US Takes On Google In Landmark Antitrust Trial

On Tuesday, a momentous case pitting the US government against Google over the company’s world-dominating search engine opened in a Washington courtroom.

“This case is about the future of the internet and whether Google will ever face meaningful competition in search,” said Justice Department lawyer Kenneth Dintzer as the United states government began making its case against the tech titan.

Google will attempt to persuade Judge Amit P. Mehta that the landmark case launched by the Department of Justice is without merit over the course of 10 weeks of testimony involving more than 100 witnesses.

The trial, which is being held in a Washington courthouse, is the largest US antitrust action against a major technology corporation since the same department took on Microsoft more than two decades ago over the dominance of its Windows operating system.

“Even for Washington DC, I think we have the highest concentration of blue suits in any location here today,” Mehta joked, observing the dozens of lawyers assembled in his courtroom.

The government claims that Google unfairly created its dominance in internet search by forming exclusivity relationships with device makers, mobile operators, and other companies, leaving rivals no chance to compete.

Google allegedly buried upstarts before they had a chance to thrive by paying billions of dollars to Apple and others every year to ensure its search engine default status on phones and web browsers.

This resulted in what the government refers to as a “feedback loop” in which Google’s search dominance only got larger and more destructive to competition due to its exclusive access to people that rivals could never equal.

This supremacy has made Google parent Alphabet one of the world’s wealthiest businesses, with search ads accounting for roughly 60% of sales, dwarfing income from other activities such as YouTube or Android phones.

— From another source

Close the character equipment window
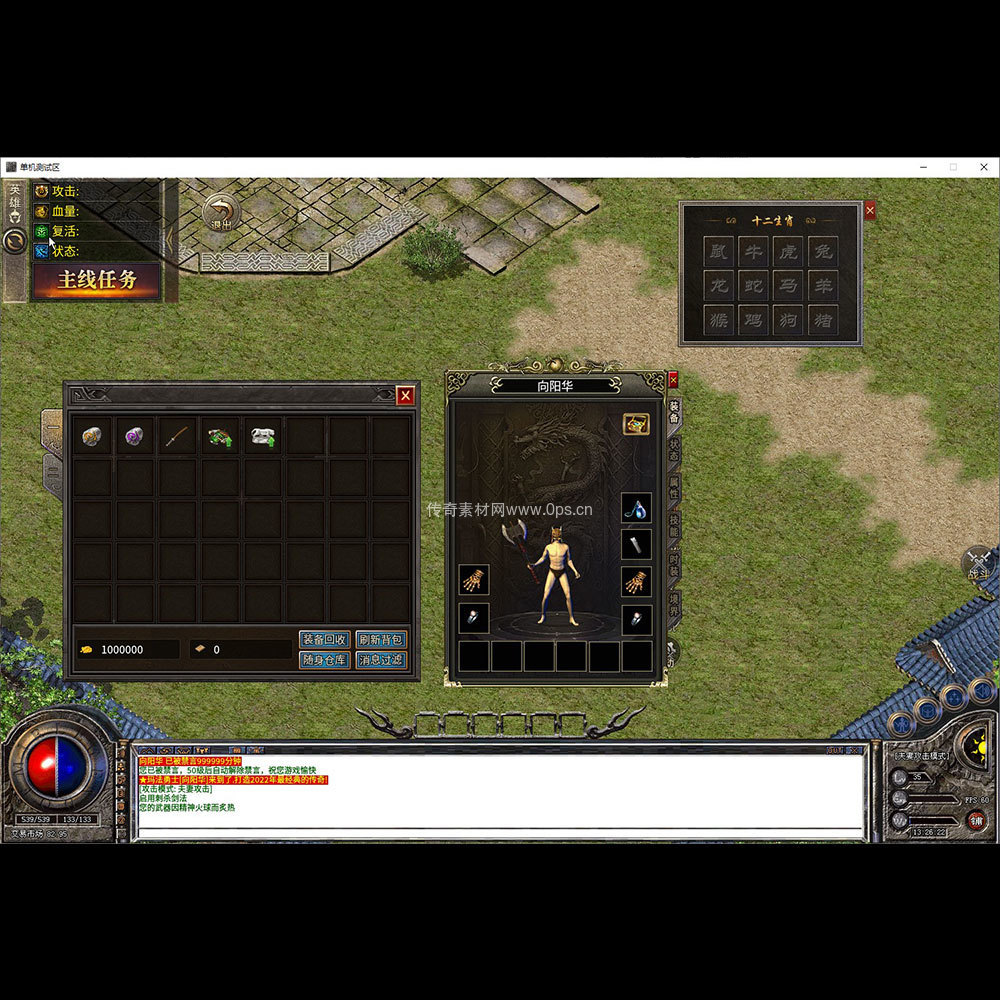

“We will track what Google did to maintain its monopoly… It’s not about what it could have done or should have done, it’s about what they did,” Dintzer told the court.

 ‘They Want To’ 

The case’s most prominent accused victims are competing search engines that have yet to earn a major market share versus Google, such as Microsoft’s Bing and DuckDuckGo.

Google remains the world’s most popular search engine, with 90 percent of the market in the United States and around the world, with much of that coming from mobile usage on iPhones and phones running Google-owned Android.

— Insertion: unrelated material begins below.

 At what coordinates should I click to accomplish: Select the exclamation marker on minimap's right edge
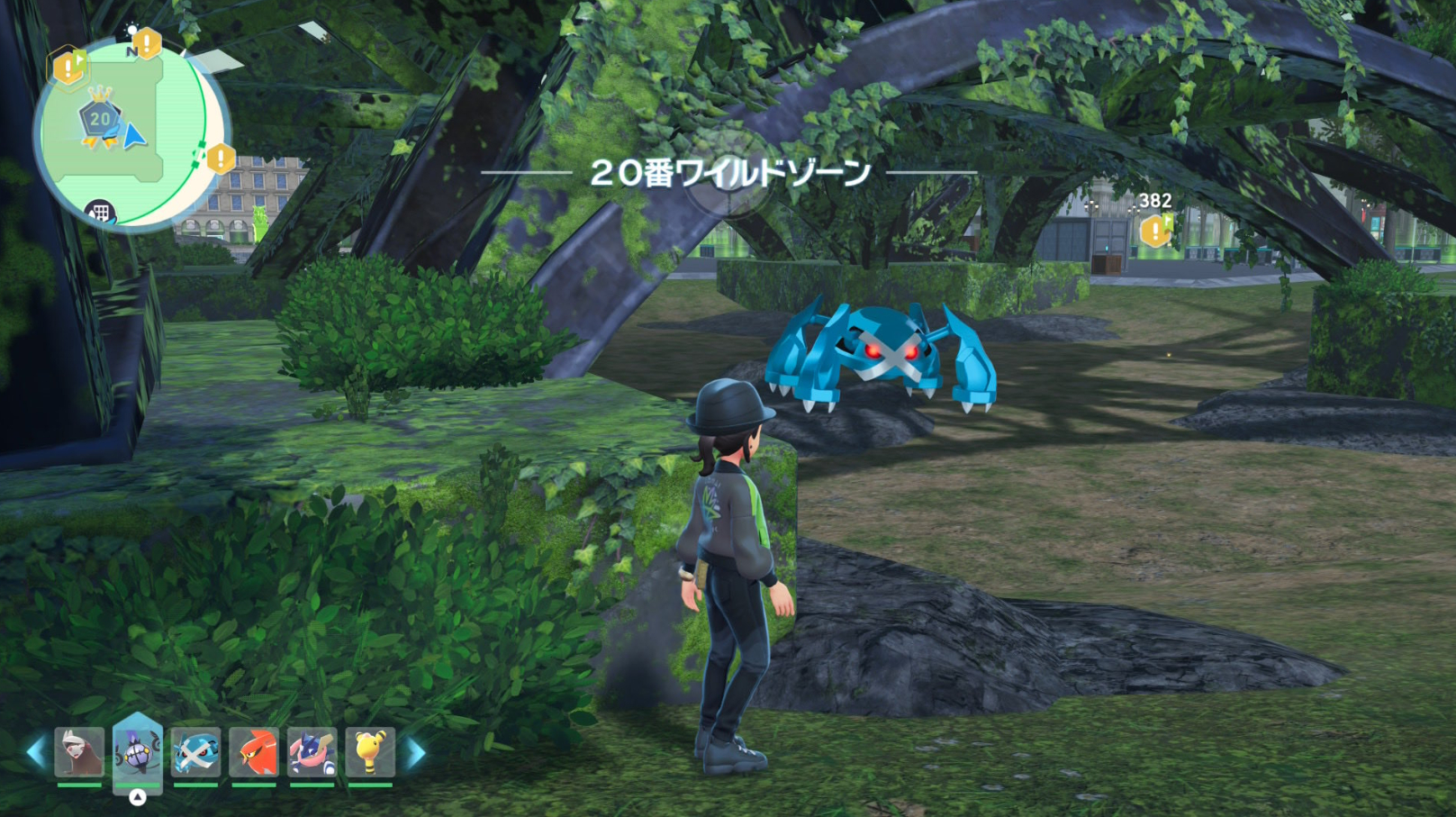point(221,159)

The business will argue that its success is due to the unrivaled quality of its search engine, which has been regarded as a cut above the competition since its inception in 1998 by founders Sergey Brin and Larry Page.

“In sum, people don’t use Google because they have to — they use it because they want to,” said Kent Walker, Google president of global affairs in a blog post.

Mehta’s ruling is expected many months after the roughly three months of expected hearings.

He might dismiss the lawsuit or seek extreme redress, such as the split of Google’s divisions or a restructuring of the company’s operations.

Whatever the conclusion, either side will almost surely appeal the verdict, perhaps prolonging the dispute for years.

Washington’s case against Microsoft, which began in 1998, resulted in a settlement in 2001 when an appeal overturned an order that the corporation be divided up.

The US government filed its case against Google under the Trump administration, and the matter was carried over to President Joe Biden’s administration.

Biden has also made a point of opposing tech behemoths and appointing well-known tech critics to prominent positions, but with little to show for it.

Biden’s Justice Department started a separate action against Google in January involving its advertising business, which could go to trial next year.

In addition, the business is facing a slew of lawsuits from US states accusing it of abusing monopolies in ad tech and stifling competition in its Google Play app store.